Me da asco pensar en la Navidad del noventaicinco. Todo lo contrario de la del noventaicuatro. Nefastófeles había ido a darnos el abrazo y un regalo espantoso. De esas muñecas de porcelana chafa made in China, que igual hasta en las ferias te las andas ganando. Y mi papá: Licenciado Ferreiro, nos ha traído usted unas obras de arte. Y mi mamá: No debería usted desprenderse de estas cosas, Don Rodolfo. Porque según Ferreiro las había sacado de su colección. Lo único que yo le había visto coleccionar eran bolsitas de coca, y a mis papás se les llenaba la boca presumiendo que eran muy amigos de un coleccionista de arte. Yo callada, porque ni modo que dijera mierda del guey que les juraba que era yo una profesional de este tamaño. 0 sea que si quería decirles la clase de basura que era Nefastófeles, tenía que empezar por confesarles la clase de basura que era yo.

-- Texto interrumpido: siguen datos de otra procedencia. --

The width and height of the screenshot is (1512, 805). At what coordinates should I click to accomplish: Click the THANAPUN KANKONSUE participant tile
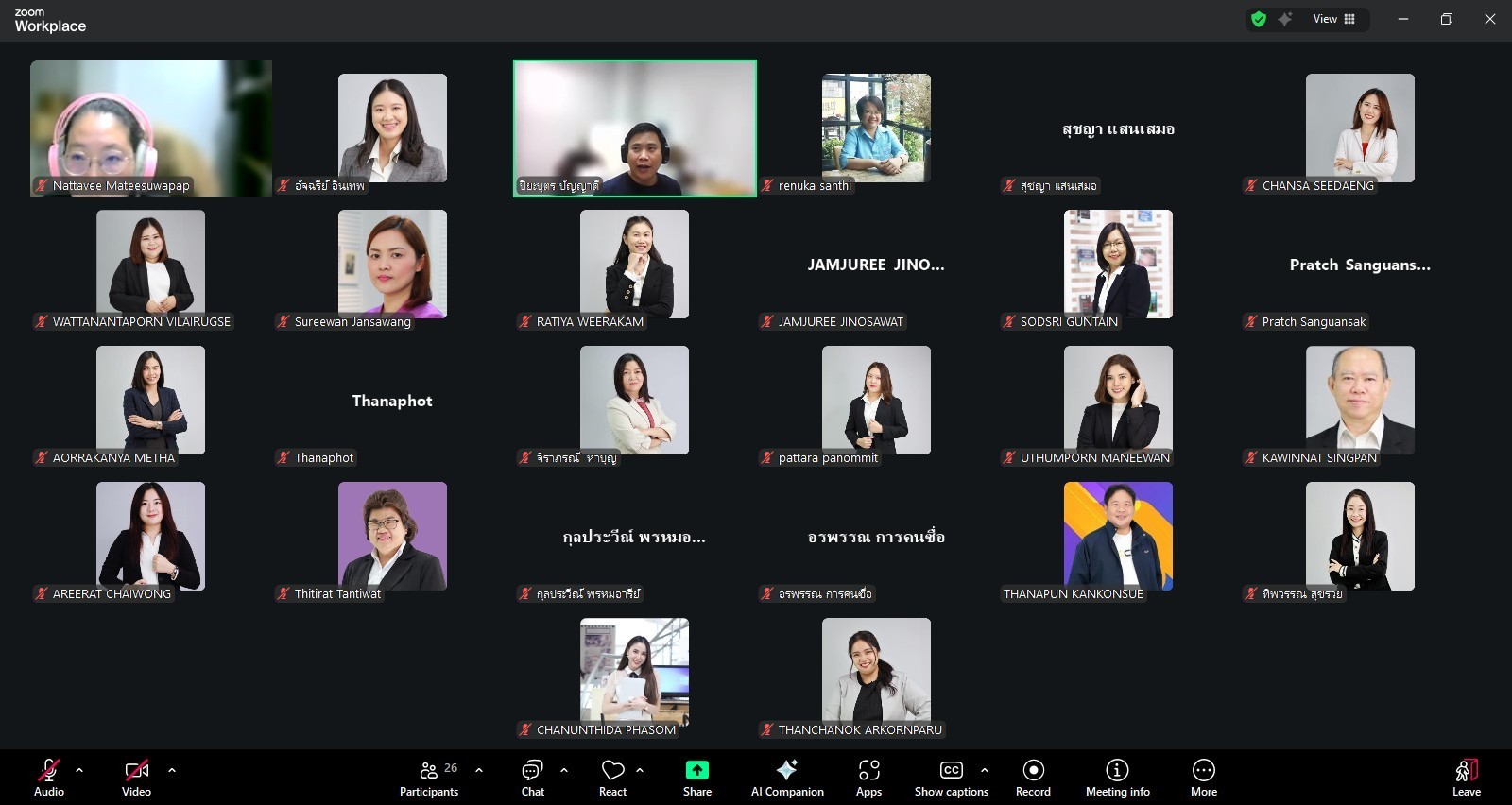1118,536
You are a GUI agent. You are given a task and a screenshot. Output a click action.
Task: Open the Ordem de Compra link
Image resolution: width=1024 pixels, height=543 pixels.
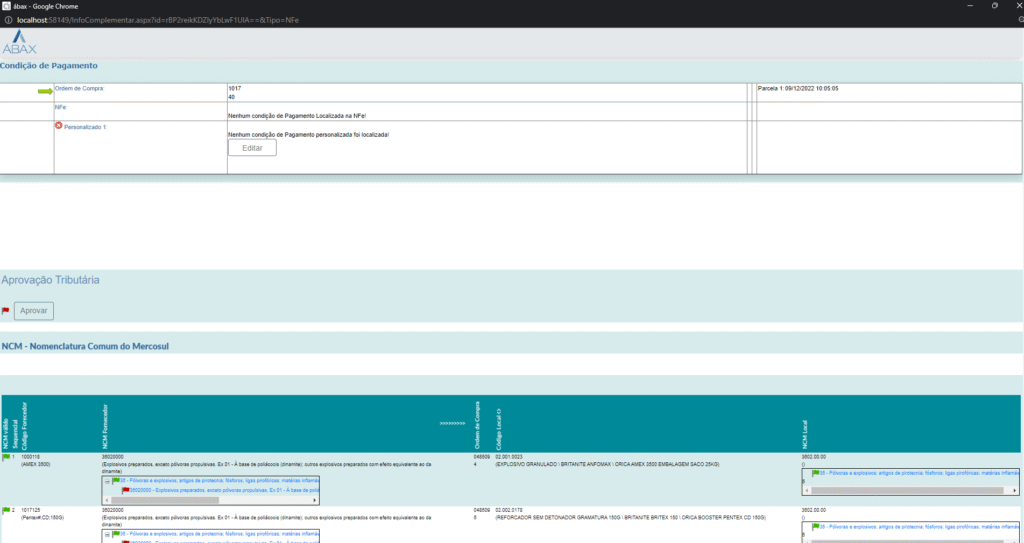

Hay dos maneras de engañar a las personas: a su favor o en su contra. Según Nefastófeles, todos nos íbamos a beneficiar con el cuento de que era yo una gran ejecutiva. Mis papás, porque así recuperaban a su hijita, o sea los dolarotes que tantos desvelos les costó robarse. Él, porque se ganaba el aprecio de sus patrones y sus clientes. Yo, porque volvía a ser hija de familia y podía proyectarme profesionalmente. Hazte cuenta que estaba yo escuchando a la versión corporativa de Tía Montse. Me había invitado a comer a un restorán carísimo, yo creo que para hacerme sentir naca. Estoy segura, pues. Sabía perfectamente quién era Rodolfo Ferreiro: no esperaba que terminara la comida sin que saliera el peine. Y salió, claro, a la hora del postre. Oye, ¿Y tú por qué crees que quiero contratarte? Podía haberle dado vueltas, no sé, hacerme la que no entendía, pero como me daba más hueva que a él tocar el tema, de plano le solté lo que quería oír: Me quieres contratar porque piensas que estoy dispuesta a cualquier cosa. Adivina qué hizo. Claro, sacó la lengua, se relamió los belfos el cerdazo. Ay, qué asco de cabrón, me da hasta náusea seguirte contando. No sabes lo desagradable que es aguantar a un palurdo que te quiere seducir con toda propiedad. Aunque igual seducir no es la palabra. Debería decir: manosearte debajo de la mesa mientras te explica cómo vas a putear para me acuerdo que decía: Va a haber mucho dinero. Me ponía los dos dedos enfrente de los ojos y los iba moviendo despacito: Dinero, tú me entiendes, dinero, para que baile tu perrito, mamita. Y ahí fue cuando vi que era el mismo gatazo de siempre. Las manotas sudadas, los ojos abiertisímos, los labios medio chuecos. Es una mueca que hace cuando había de porquerías. Normalmente una debería vomitar, pero si Nefastófeles te hace la mueca es porque está esperando que sonrías. Y cuando un güey como él pone una jeta de ésas, sabes que una sonrisa significa: zas. Tú no puedes sonreírle a esa jeta de cínico degenerado sin volverte su cómplice. Es una cara de lo más obscena, como si en vez de verte se estuviera bajando la bragueta. ¿Sabes exactamente a qué te comprometes si le devuelves la sonrisa a un monstruo que te está enseñando el culebrón? Pues entonces ya sabes exactamente en la que me metí.